● Text block

* BEGIN *

What are you working on?

Sunday, March 6, 2011

That Was Fast

I finished a short story I’m calling “The Outlaw Marshal” and it’s the quickest I have finished a rough draft. I have several Cash and Miles stories in different stages of completion and hadn’t really planned on writing a new western in 2011. As it stands, “Cash Laramie and the Painted Ladies” will be at Crimefactory in a couple of months, then there are a couple other C&M tales already finished that will pepper the webzine landscape.

Why a new one? What happened was I had promised an editor friend a story and sent him an e-mail that I had one if he was interested. I later realized I had broken the cardinal rule by not reading his submission page first (geesh, I hate when folks do that to me) and found I was three thousand words past the limit. In that moment, I decided to write a brand spanking new story and "The Outlaw Marshal" popped out as if it had always been waiting. An hour later, I was done. Before sending it along, I will spend a few weeks polishing it up and then sit on it to see what it looks like a month from now.

What's the fastest you have written a short story? A novel? Do you believe something written fast can be good?

Sunday, December 19, 2010

Luther

I finished the rough draft on a little fart named Luther. This guy cracks me up because he is the most worthless piece of mierda I've ever had the joy of writing. This is what happens when you read back to back books about serial killers and assassins. From my Word document:

BON TEMPS aka LUTHER F. HUDSON by David Cranmer (Little d and I came up with this idea on November 24, 2010 as we drove between Maine and Westfield Mass. The inspiration is Patricia Highsmith’s Tom Ripley (and a little of Max Allan Collins’s Quarry) but I wanted to present an absolute amoral killer with lower aspirations. I began writing it over the Thanksgiving holiday in New York. I finished the rough draft on December 2, 2010 in Maine at 4:30 ish in the morning. Working title was Lucky Hudson or Albany Hudson) 2,243 words.
What is the most vile, bankrupt character you have created and take pride in. And why?

* END *

● Source material
* BEGIN *

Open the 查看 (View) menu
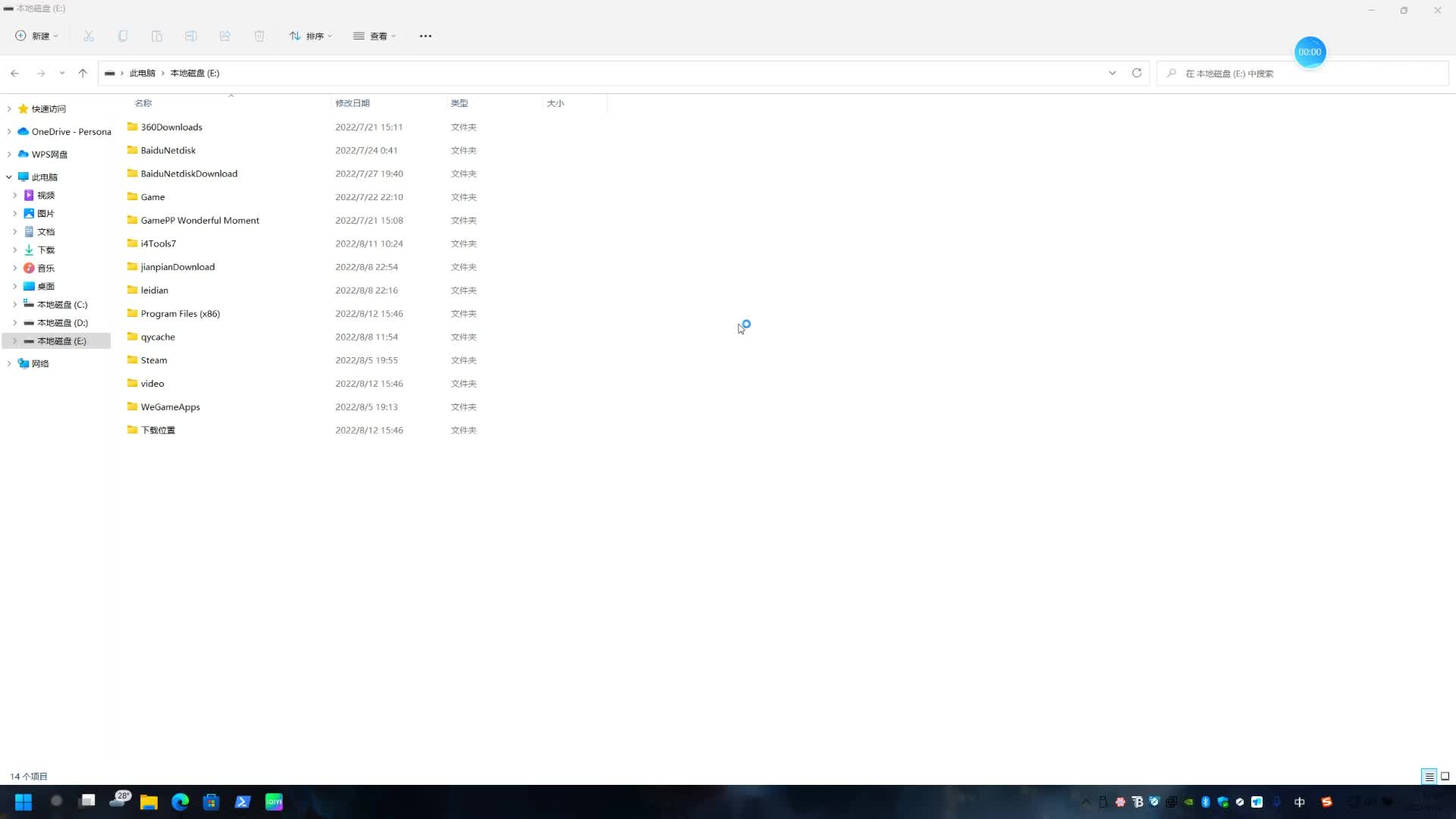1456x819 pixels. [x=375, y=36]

* END *

● Short problem
Carry on the blog entries about drafting short stories, continuing from their last line.

● Result of this exercise
Sunday, October 17, 2010

Gustave Flaubert

Flaubert was obsessive about finding *le mot juste* (the right word), and would fill up to 50 draft pages for every final one in the book, with his handwriting overflowing into the margins and onto the back of each leaf. One page could take him a week.
Source: Telegraph.

In this day and age when folks knock out stories like rabbits multiplying, it's refreshing to read that someone like Gustave Flaubert took his time. Though, admittedly, it seems he was a bit obsessive, right?

Wednesday, September 1, 2010

Justice Served

I hadn't planned on finishing another Cash Laramie western so quickly but an editor asked if I had a dark tale waiting in the stable. I did -- titled "Justice Served" -- yet I'm not sure that I'm ready to release it because the hero isn't cast in the best of light. Mind you, I wrote this western with the intention that heroes often fail in our eyes, don't they? Still, since I'm fond of Cash, I've decided to hold his reputation in my keyboard for the time being. And then after a few weeks of sitting on it, which I always do to see how a story ages, who knows, maybe I'll be anxious to let it go.

The Cash Laramie and Gideon Miles canon thus far: "Cash Laramie and the Masked Devil" in A Fistful of Legends | "Miles to Go" | "Kid Eddie" ( at The Western Online in two weeks) | "The Bone Orchard Mystery" (out for submission) | "The Wind Scorpion" in the Round One anthology | and "Justice Served."

What is everyone else working on?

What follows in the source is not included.